**What is needed**
Output the entire listing that follows verbatim.

** Opening Data listing block **

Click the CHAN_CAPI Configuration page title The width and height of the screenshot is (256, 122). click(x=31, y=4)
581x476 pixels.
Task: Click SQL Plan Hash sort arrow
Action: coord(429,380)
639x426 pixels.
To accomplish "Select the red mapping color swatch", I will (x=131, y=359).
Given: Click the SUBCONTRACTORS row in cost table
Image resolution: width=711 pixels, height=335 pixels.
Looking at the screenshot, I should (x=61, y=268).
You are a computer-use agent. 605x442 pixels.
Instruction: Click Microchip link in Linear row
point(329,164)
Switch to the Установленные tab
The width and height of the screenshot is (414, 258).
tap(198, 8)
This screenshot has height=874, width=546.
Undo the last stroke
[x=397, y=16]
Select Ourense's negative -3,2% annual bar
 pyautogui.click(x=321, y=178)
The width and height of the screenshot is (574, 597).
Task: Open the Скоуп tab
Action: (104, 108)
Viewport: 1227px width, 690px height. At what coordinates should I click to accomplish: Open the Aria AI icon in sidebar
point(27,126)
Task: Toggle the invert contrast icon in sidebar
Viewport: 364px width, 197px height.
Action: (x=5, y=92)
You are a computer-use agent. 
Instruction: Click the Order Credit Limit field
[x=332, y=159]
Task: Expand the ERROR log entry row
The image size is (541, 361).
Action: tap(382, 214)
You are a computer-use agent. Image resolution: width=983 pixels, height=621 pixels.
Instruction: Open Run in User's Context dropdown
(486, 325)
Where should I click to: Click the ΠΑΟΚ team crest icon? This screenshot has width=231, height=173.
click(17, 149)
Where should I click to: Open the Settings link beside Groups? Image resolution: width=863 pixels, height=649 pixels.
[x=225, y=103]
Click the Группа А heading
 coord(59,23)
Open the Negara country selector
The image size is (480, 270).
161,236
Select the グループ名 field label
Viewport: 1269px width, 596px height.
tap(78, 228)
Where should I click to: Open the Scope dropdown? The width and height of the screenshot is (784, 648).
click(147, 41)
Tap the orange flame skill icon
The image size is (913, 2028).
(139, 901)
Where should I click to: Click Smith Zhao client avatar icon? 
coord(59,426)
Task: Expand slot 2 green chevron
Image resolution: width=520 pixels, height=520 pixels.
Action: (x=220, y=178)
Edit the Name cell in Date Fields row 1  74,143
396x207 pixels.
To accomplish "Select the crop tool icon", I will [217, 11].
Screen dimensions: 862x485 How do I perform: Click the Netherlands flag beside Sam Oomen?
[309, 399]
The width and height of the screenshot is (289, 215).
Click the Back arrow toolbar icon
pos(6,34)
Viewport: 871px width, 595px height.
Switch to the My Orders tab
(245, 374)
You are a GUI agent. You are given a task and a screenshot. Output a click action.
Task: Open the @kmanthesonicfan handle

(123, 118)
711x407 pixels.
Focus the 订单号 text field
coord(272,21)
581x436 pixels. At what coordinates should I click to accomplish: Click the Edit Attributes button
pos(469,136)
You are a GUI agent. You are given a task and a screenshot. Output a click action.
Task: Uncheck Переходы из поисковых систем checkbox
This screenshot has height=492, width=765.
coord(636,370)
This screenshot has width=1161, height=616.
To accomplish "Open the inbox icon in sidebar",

** Closing Data listing block **

**Task solution**
Click the CHAN_CAPI Configuration page title The width and height of the screenshot is (256, 122). click(x=31, y=4)
581x476 pixels.
Task: Click SQL Plan Hash sort arrow
Action: coord(429,380)
639x426 pixels.
To accomplish "Select the red mapping color swatch", I will (x=131, y=359).
Given: Click the SUBCONTRACTORS row in cost table
Image resolution: width=711 pixels, height=335 pixels.
Looking at the screenshot, I should (x=61, y=268).
You are a computer-use agent. 605x442 pixels.
Instruction: Click Microchip link in Linear row
point(329,164)
Switch to the Установленные tab
The width and height of the screenshot is (414, 258).
tap(198, 8)
This screenshot has height=874, width=546.
Undo the last stroke
[x=397, y=16]
Select Ourense's negative -3,2% annual bar
 pyautogui.click(x=321, y=178)
The width and height of the screenshot is (574, 597).
Task: Open the Скоуп tab
Action: (104, 108)
Viewport: 1227px width, 690px height. At what coordinates should I click to accomplish: Open the Aria AI icon in sidebar
point(27,126)
Task: Toggle the invert contrast icon in sidebar
Viewport: 364px width, 197px height.
Action: (x=5, y=92)
You are a computer-use agent. 
Instruction: Click the Order Credit Limit field
[x=332, y=159]
Task: Expand the ERROR log entry row
The image size is (541, 361).
Action: tap(382, 214)
You are a computer-use agent. Image resolution: width=983 pixels, height=621 pixels.
Instruction: Open Run in User's Context dropdown
(486, 325)
Where should I click to: Click the ΠΑΟΚ team crest icon? This screenshot has width=231, height=173.
click(17, 149)
Where should I click to: Open the Settings link beside Groups? Image resolution: width=863 pixels, height=649 pixels.
[x=225, y=103]
Click the Группа А heading
 coord(59,23)
Open the Negara country selector
The image size is (480, 270).
161,236
Select the グループ名 field label
Viewport: 1269px width, 596px height.
tap(78, 228)
Where should I click to: Open the Scope dropdown? The width and height of the screenshot is (784, 648).
click(147, 41)
Tap the orange flame skill icon
The image size is (913, 2028).
(139, 901)
Where should I click to: Click Smith Zhao client avatar icon? 
coord(59,426)
Task: Expand slot 2 green chevron
Image resolution: width=520 pixels, height=520 pixels.
Action: (x=220, y=178)
Edit the Name cell in Date Fields row 1  74,143
396x207 pixels.
To accomplish "Select the crop tool icon", I will [217, 11].
Screen dimensions: 862x485 How do I perform: Click the Netherlands flag beside Sam Oomen?
[309, 399]
The width and height of the screenshot is (289, 215).
Click the Back arrow toolbar icon
pos(6,34)
Viewport: 871px width, 595px height.
Switch to the My Orders tab
(245, 374)
You are a GUI agent. You are given a task and a screenshot. Output a click action.
Task: Open the @kmanthesonicfan handle

(123, 118)
711x407 pixels.
Focus the 订单号 text field
coord(272,21)
581x436 pixels. At what coordinates should I click to accomplish: Click the Edit Attributes button
pos(469,136)
You are a GUI agent. You are given a task and a screenshot. Output a click action.
Task: Uncheck Переходы из поисковых систем checkbox
This screenshot has height=492, width=765.
coord(636,370)
This screenshot has width=1161, height=616.
To accomplish "Open the inbox icon in sidebar",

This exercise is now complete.